*** SOURCE EXCERPT ***

2.3.2. Pitch, Loudness and Duration
Pitch, loudness and duration are the most common expression parameters used for isolated sounds in music. Pitch defines the perceived note of the sound, loudness the perceived intensity of the sound and duration the length of the sound [Lindsay | 1977].
Pitch is in its simplest form seen as the fundamental frequency; this is the model adopted here. When the fundamental frequency is missing, it can be recreated from the difference of higher harmonic overtones.
Intensity is most often expressed in dB, sometimes in perceived dB, which is called phon, where the intensity at a given frequency is the same as the intensity at 1kHz. The sound also has an auditory threshold, under which it can no longer be perceived, and a pain threshold. Additionally, the dB scale can be converted to the loudness scale in sones. This scale indicates that the same change in dB doesn’t give the same perceived change in sones in low intensities as in high intensities. See [Handel 1989] for more details. The intensity is measured in linear scale throughout this document.
Duration is here expressed in milliseconds (mS); it is the length of the sound. No attempt has been made to find the perceived duration although it is believed that this work finds attack onsets close to the perceived onset. See [Gordon 1987] for a study of the perceptual attack time.

***

▶ [GIVEN EXERCISE 1]
Answer from the excerpt on pitch, loudness and duration:
(a) In its simplest form, pitch is seen as what?
(b) In what unit is duration expressed?
(c) To what scale can the dB scale be converted?
The excerpt on pitch, loudness and duration has nothing to do with the rows that come after it.

*** THE INPUT ***

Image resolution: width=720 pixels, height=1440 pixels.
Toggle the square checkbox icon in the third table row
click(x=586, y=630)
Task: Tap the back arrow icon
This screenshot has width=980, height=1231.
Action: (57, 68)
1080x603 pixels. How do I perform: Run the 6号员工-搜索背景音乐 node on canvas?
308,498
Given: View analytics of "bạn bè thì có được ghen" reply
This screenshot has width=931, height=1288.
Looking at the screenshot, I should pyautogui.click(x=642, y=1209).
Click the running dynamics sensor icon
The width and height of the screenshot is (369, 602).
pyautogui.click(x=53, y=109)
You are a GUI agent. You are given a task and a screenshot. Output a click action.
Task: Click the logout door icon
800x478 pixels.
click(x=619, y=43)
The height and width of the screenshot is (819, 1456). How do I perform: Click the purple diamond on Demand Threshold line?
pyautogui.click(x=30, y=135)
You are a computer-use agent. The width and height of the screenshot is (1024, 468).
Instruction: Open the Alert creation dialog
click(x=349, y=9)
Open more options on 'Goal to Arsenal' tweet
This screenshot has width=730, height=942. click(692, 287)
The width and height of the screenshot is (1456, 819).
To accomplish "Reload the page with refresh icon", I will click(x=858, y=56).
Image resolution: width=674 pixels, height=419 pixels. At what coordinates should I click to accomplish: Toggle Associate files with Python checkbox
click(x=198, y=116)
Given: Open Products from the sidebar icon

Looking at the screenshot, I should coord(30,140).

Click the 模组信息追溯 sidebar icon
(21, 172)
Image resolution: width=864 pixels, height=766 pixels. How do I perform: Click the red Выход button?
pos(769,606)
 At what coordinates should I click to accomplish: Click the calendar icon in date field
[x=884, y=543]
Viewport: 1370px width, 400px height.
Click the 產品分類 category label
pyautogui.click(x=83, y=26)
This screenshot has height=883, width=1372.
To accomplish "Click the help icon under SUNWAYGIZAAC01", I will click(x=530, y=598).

***

▶ [GIVEN EXERCISE 2]
Please copy, word for word, the part of the rows that opens with the line containing "The height and" and closes with the line containing "click(x=349, y=9)", both lines included, and nothing else.

▶ [WRITTEN RESPONSE 1]
(a) The fundamental frequency.
(b) Milliseconds (mS).
(c) The loudness scale in sones.

▶ [WRITTEN RESPONSE 2]
The height and width of the screenshot is (819, 1456). How do I perform: Click the purple diamond on Demand Threshold line?
pyautogui.click(x=30, y=135)
You are a computer-use agent. The width and height of the screenshot is (1024, 468).
Instruction: Open the Alert creation dialog
click(x=349, y=9)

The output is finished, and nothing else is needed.